You may trust Chegg with your textbooks or tutoring, but regulators aren't quite so confident. The Federal Trade Commission has filed a complaint accusing education tech provider Chegg of "careless" security practices that compromised personal data since 2017. Among the violations, the company reportedly exposed sensitive info for roughly 40 million customers in 2018 after a former contractor used their login to access a third-party database. The content included names, email addresses, passwords and even content like religion, sexual orientation and parents' income ranges. The info eventually turned up for sale through the online black market.
Some of the stolen info belonged to employees. Chegg exposed Social Security numbers, medical data and other worker details.
The FTC further alleges Chegg failed to use "commercially reasonable" safeguards. It reportedly let employees and contractors use a single sign-in, didn't require multi-factor authentication and didn't scan for threats. The firm stored personal data in plain text and relied on "outdated and weak" encryption for passwords, the Commission adds.

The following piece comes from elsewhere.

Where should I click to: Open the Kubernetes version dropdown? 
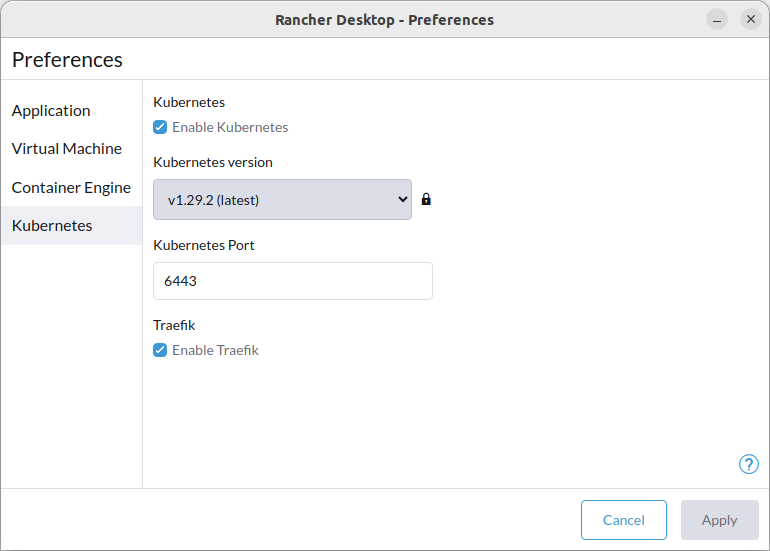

Officials also say Chegg didn't even have a written security policy until January 2021, and didn't provide sufficient security training despite three phishing attacks.
Chegg has agreed to honor a proposed order to make amends, the FTC says. The company will have to both define the information it collects and limit the scope of that collection. It will institute multi-factor authentication and a "comprehensive" security program that includes encryption and security training. Customers will have access to their data, and will be allowed to ask Chegg to delete that data.
The provider isn't alone in facing government crackdowns over security problems. Uber settled with the Justice Department in July for failing to notify customers of a major 2016 data breach, while the FTC recently penalized Drizly and its CEO for alleged lapses that led to a 2020 incident. The government is clearly eager to prevent data breaches and make an example of companies with sub-par security measures.
In a statement to Engadget, Chegg says it treats data privacy as a "top priority." The company cooperated with the FTC and will "comply fully" with the Commission's order. It adds that it didn't face any fines, and believes this is a reflection of its improved security stance. You can read the full response below.
"Data privacy is a top priority for Chegg. Chegg worked cooperatively with the Federal Trade Commission on these matters to find a mutually agreeable outcome and will comply fully with the mandates outlined in the Commission’s Administrative Order. The incidents in the Federal Trade Commission’s complaint related to issues that occurred more than two years ago. No monetary fines were assessed, which we believe is indicative of our current robust security practices, as well as our efforts to continuously improve our security program. Chegg is wholly committed to safeguarding users’ data and has worked with reputable privacy organizations to improve our security measures and will continue our efforts."